Em relação à empresa brasileira, a questão é regida, sobretudo, pelo CDC, o que facilita a plena satisfação dos interesses dos passageiros na Justiça. Já em relação à empresa italiana, a identificação da legislação é mais complexa, pois envolve direito internacional e italiano. No entanto, o advogado ressalta que “qualquer que seja a legislação aplicável, nesse caso, a indenização será inquestionavelmente devida. Pode haver variação na quantificação dos danos morais, nas formalidades processuais, no tempo necessário para o processo judicial. Mas, não haverá dúvidas quanto à responsabilidade propriamente dita”, conclui.

As indenizações
Ragner Limongeli explica que entre as indenizações possíveis estão o ressarcimento dos custos do pacote turístico; do transporte até o local do embarque; de estada após o acidente, e, se for o caso, até o retorno ao Brasil e de transporte para a volta antecipada.

O consumidor também poderá exigir o reembolso do valor das bagagens, mas neste caso haverá necessidade de provar o conteúdo, o que é possível. Além disso, o arbitramento poderá ser feito conforme o padrão pessoal do passageiro. Os gastos efetuados no navio que não foram efetivamente consumidos, como compras de mercadorias que se perderam, também poderão ser exigidos.
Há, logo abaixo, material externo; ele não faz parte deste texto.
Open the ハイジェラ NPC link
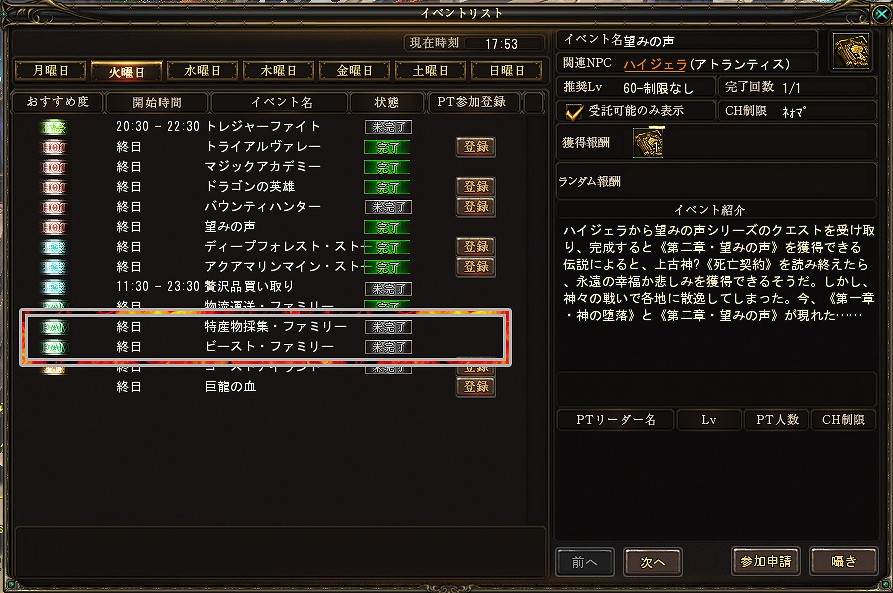Screen dimensions: 893x593 [655, 64]
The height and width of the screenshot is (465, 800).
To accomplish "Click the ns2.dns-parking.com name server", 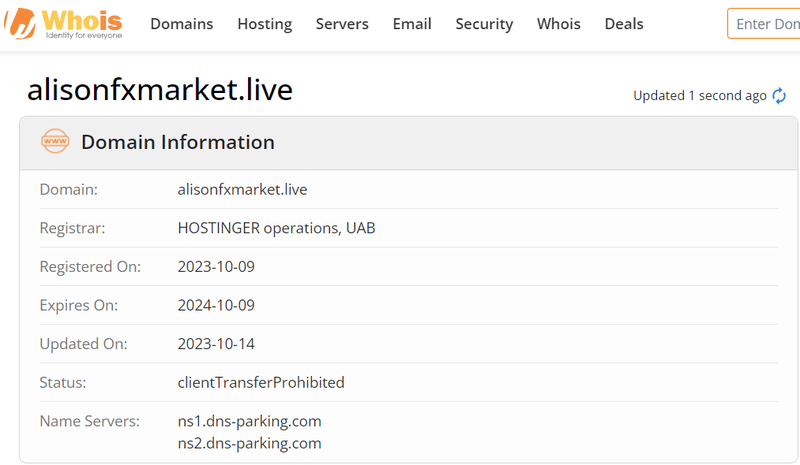I will 249,443.
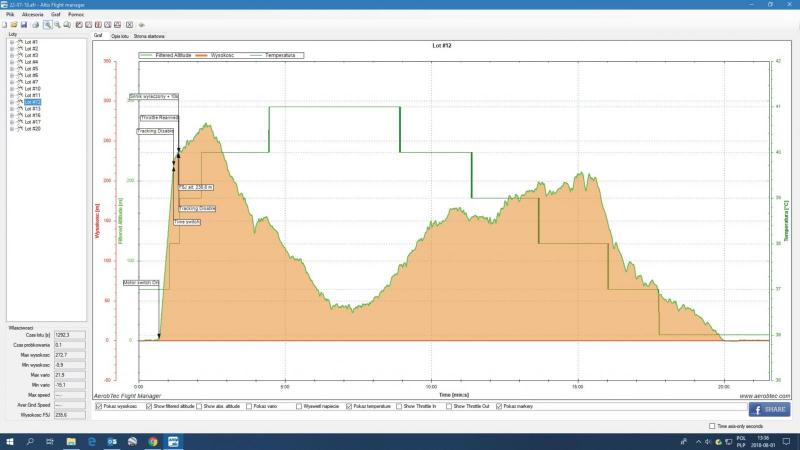Click the New file toolbar icon
This screenshot has width=800, height=450.
[x=5, y=24]
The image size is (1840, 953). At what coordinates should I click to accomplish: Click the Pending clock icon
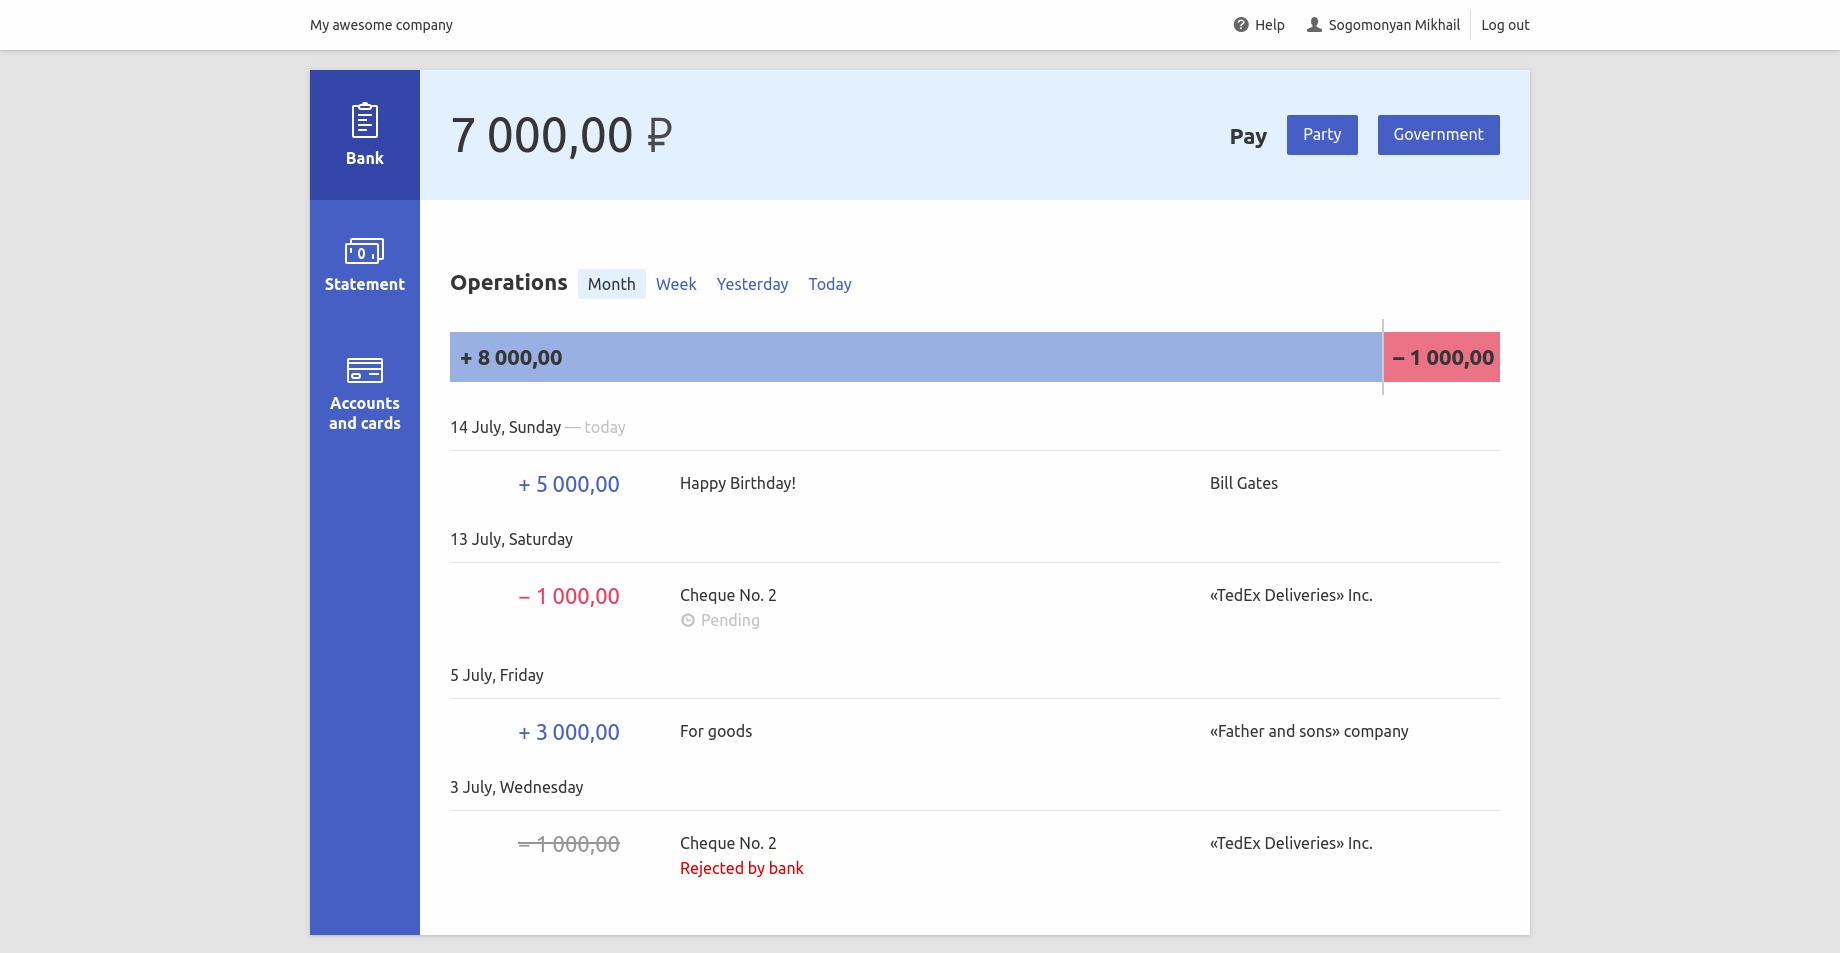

Danos morais e corporais poderão perseguidos na Justiça. O dano moral é devido por todo o sofrimento causado pelo acidente e ainda pela perda do gozo das férias. Ele será aferido de acordo com a realidade de cada passageiro e do sofrimento a que foi exposto. Já os danos pessoais materiais são devidos em caso de lesões corporais (despesas com médicos, hospitais, tratamentos, etc).

Por fim, a vítima poderá fazer jus a pensão em caso de lesões corporais que acarretem invalidez, total ou parcial, permanente ou transitória, ou que impliquem a limitação específica ao exercício profissional. Caso o passageiro tenha morrido no acidente, os dependentes poderão exigir pensão. 

Rogério Barbosa é repórter da revista Consultor Jurídico.